• Task statement: Could you reproduce the listing below word for word, every line of it?

Supplied records START

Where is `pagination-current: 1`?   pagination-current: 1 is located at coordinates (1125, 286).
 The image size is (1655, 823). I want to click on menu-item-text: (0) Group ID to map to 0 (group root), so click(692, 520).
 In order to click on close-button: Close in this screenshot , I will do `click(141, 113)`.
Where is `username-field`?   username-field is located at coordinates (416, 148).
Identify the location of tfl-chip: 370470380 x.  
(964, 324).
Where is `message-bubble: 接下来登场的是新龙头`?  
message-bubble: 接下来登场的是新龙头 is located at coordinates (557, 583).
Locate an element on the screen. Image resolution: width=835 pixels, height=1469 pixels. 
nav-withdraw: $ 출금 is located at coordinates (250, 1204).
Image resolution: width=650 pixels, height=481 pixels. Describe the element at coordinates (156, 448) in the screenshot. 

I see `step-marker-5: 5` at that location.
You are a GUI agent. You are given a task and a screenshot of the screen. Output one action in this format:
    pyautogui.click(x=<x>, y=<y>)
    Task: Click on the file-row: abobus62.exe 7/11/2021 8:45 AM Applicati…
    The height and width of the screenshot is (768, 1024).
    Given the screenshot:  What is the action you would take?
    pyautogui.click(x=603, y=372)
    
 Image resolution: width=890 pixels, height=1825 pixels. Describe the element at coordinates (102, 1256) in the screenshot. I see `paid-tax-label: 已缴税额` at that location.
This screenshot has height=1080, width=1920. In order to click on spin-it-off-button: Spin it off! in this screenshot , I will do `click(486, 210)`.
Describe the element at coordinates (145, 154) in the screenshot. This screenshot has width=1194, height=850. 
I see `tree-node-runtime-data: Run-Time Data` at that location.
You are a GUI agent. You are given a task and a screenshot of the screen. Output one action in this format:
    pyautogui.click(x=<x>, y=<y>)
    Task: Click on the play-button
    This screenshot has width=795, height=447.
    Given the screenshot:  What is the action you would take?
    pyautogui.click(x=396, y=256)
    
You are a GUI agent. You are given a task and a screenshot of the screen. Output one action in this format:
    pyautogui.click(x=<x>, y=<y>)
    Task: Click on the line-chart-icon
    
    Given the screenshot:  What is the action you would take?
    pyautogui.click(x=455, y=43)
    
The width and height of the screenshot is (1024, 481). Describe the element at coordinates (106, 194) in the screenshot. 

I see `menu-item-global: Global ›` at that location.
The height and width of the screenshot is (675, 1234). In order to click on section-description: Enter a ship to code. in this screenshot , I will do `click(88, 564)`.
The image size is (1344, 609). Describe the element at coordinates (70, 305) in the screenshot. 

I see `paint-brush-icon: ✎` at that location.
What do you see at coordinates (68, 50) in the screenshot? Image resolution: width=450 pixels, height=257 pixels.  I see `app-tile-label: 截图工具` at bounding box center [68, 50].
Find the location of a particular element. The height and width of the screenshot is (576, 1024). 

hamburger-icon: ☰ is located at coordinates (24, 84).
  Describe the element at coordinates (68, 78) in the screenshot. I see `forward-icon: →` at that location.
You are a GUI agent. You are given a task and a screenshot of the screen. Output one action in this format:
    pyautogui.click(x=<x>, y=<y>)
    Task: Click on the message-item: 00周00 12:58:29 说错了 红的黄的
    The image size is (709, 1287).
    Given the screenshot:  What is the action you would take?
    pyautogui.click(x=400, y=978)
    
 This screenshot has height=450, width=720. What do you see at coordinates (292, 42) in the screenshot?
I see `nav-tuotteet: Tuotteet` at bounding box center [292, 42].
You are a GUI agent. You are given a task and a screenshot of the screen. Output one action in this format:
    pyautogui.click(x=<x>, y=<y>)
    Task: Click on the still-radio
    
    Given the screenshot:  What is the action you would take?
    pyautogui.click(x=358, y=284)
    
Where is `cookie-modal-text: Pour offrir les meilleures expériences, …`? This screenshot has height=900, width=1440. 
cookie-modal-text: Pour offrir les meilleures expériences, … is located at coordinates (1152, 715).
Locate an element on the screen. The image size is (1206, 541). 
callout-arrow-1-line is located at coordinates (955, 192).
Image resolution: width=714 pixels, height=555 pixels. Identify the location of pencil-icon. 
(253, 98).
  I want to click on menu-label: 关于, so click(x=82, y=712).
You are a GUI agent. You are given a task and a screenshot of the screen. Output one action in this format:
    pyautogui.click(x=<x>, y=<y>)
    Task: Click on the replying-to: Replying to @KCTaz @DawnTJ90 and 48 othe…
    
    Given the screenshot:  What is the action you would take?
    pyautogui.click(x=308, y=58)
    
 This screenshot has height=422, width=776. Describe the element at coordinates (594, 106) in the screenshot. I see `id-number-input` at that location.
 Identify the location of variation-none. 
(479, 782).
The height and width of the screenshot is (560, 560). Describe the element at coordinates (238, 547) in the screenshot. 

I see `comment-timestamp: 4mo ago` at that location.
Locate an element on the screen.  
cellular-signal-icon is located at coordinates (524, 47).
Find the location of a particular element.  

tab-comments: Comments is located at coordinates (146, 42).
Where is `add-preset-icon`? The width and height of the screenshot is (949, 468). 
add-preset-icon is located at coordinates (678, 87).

Supplied records END

• Task result:
Where is `pagination-current: 1`?   pagination-current: 1 is located at coordinates (1125, 286).
 The image size is (1655, 823). I want to click on menu-item-text: (0) Group ID to map to 0 (group root), so click(692, 520).
 In order to click on close-button: Close in this screenshot , I will do `click(141, 113)`.
Where is `username-field`?   username-field is located at coordinates (416, 148).
Identify the location of tfl-chip: 370470380 x.  
(964, 324).
Where is `message-bubble: 接下来登场的是新龙头`?  
message-bubble: 接下来登场的是新龙头 is located at coordinates (557, 583).
Locate an element on the screen. Image resolution: width=835 pixels, height=1469 pixels. 
nav-withdraw: $ 출금 is located at coordinates (250, 1204).
Image resolution: width=650 pixels, height=481 pixels. Describe the element at coordinates (156, 448) in the screenshot. 

I see `step-marker-5: 5` at that location.
You are a GUI agent. You are given a task and a screenshot of the screen. Output one action in this format:
    pyautogui.click(x=<x>, y=<y>)
    Task: Click on the file-row: abobus62.exe 7/11/2021 8:45 AM Applicati…
    The height and width of the screenshot is (768, 1024).
    Given the screenshot:  What is the action you would take?
    pyautogui.click(x=603, y=372)
    
 Image resolution: width=890 pixels, height=1825 pixels. Describe the element at coordinates (102, 1256) in the screenshot. I see `paid-tax-label: 已缴税额` at that location.
This screenshot has height=1080, width=1920. In order to click on spin-it-off-button: Spin it off! in this screenshot , I will do `click(486, 210)`.
Describe the element at coordinates (145, 154) in the screenshot. This screenshot has width=1194, height=850. 
I see `tree-node-runtime-data: Run-Time Data` at that location.
You are a GUI agent. You are given a task and a screenshot of the screen. Output one action in this format:
    pyautogui.click(x=<x>, y=<y>)
    Task: Click on the play-button
    This screenshot has width=795, height=447.
    Given the screenshot:  What is the action you would take?
    pyautogui.click(x=396, y=256)
    
You are a GUI agent. You are given a task and a screenshot of the screen. Output one action in this format:
    pyautogui.click(x=<x>, y=<y>)
    Task: Click on the line-chart-icon
    
    Given the screenshot:  What is the action you would take?
    pyautogui.click(x=455, y=43)
    
The width and height of the screenshot is (1024, 481). Describe the element at coordinates (106, 194) in the screenshot. 

I see `menu-item-global: Global ›` at that location.
The height and width of the screenshot is (675, 1234). In order to click on section-description: Enter a ship to code. in this screenshot , I will do `click(88, 564)`.
The image size is (1344, 609). Describe the element at coordinates (70, 305) in the screenshot. 

I see `paint-brush-icon: ✎` at that location.
What do you see at coordinates (68, 50) in the screenshot? Image resolution: width=450 pixels, height=257 pixels.  I see `app-tile-label: 截图工具` at bounding box center [68, 50].
Find the location of a particular element. The height and width of the screenshot is (576, 1024). 

hamburger-icon: ☰ is located at coordinates (24, 84).
  Describe the element at coordinates (68, 78) in the screenshot. I see `forward-icon: →` at that location.
You are a GUI agent. You are given a task and a screenshot of the screen. Output one action in this format:
    pyautogui.click(x=<x>, y=<y>)
    Task: Click on the message-item: 00周00 12:58:29 说错了 红的黄的
    The image size is (709, 1287).
    Given the screenshot:  What is the action you would take?
    pyautogui.click(x=400, y=978)
    
 This screenshot has height=450, width=720. What do you see at coordinates (292, 42) in the screenshot?
I see `nav-tuotteet: Tuotteet` at bounding box center [292, 42].
You are a GUI agent. You are given a task and a screenshot of the screen. Output one action in this format:
    pyautogui.click(x=<x>, y=<y>)
    Task: Click on the still-radio
    
    Given the screenshot:  What is the action you would take?
    pyautogui.click(x=358, y=284)
    
Where is `cookie-modal-text: Pour offrir les meilleures expériences, …`? This screenshot has height=900, width=1440. 
cookie-modal-text: Pour offrir les meilleures expériences, … is located at coordinates (1152, 715).
Locate an element on the screen. The image size is (1206, 541). 
callout-arrow-1-line is located at coordinates (955, 192).
Image resolution: width=714 pixels, height=555 pixels. Identify the location of pencil-icon. 
(253, 98).
  I want to click on menu-label: 关于, so click(x=82, y=712).
You are a GUI agent. You are given a task and a screenshot of the screen. Output one action in this format:
    pyautogui.click(x=<x>, y=<y>)
    Task: Click on the replying-to: Replying to @KCTaz @DawnTJ90 and 48 othe…
    
    Given the screenshot:  What is the action you would take?
    pyautogui.click(x=308, y=58)
    
 This screenshot has height=422, width=776. Describe the element at coordinates (594, 106) in the screenshot. I see `id-number-input` at that location.
 Identify the location of variation-none. 
(479, 782).
The height and width of the screenshot is (560, 560). Describe the element at coordinates (238, 547) in the screenshot. 

I see `comment-timestamp: 4mo ago` at that location.
Locate an element on the screen.  
cellular-signal-icon is located at coordinates (524, 47).
Find the location of a particular element.  

tab-comments: Comments is located at coordinates (146, 42).
Where is `add-preset-icon`? The width and height of the screenshot is (949, 468). 
add-preset-icon is located at coordinates (678, 87).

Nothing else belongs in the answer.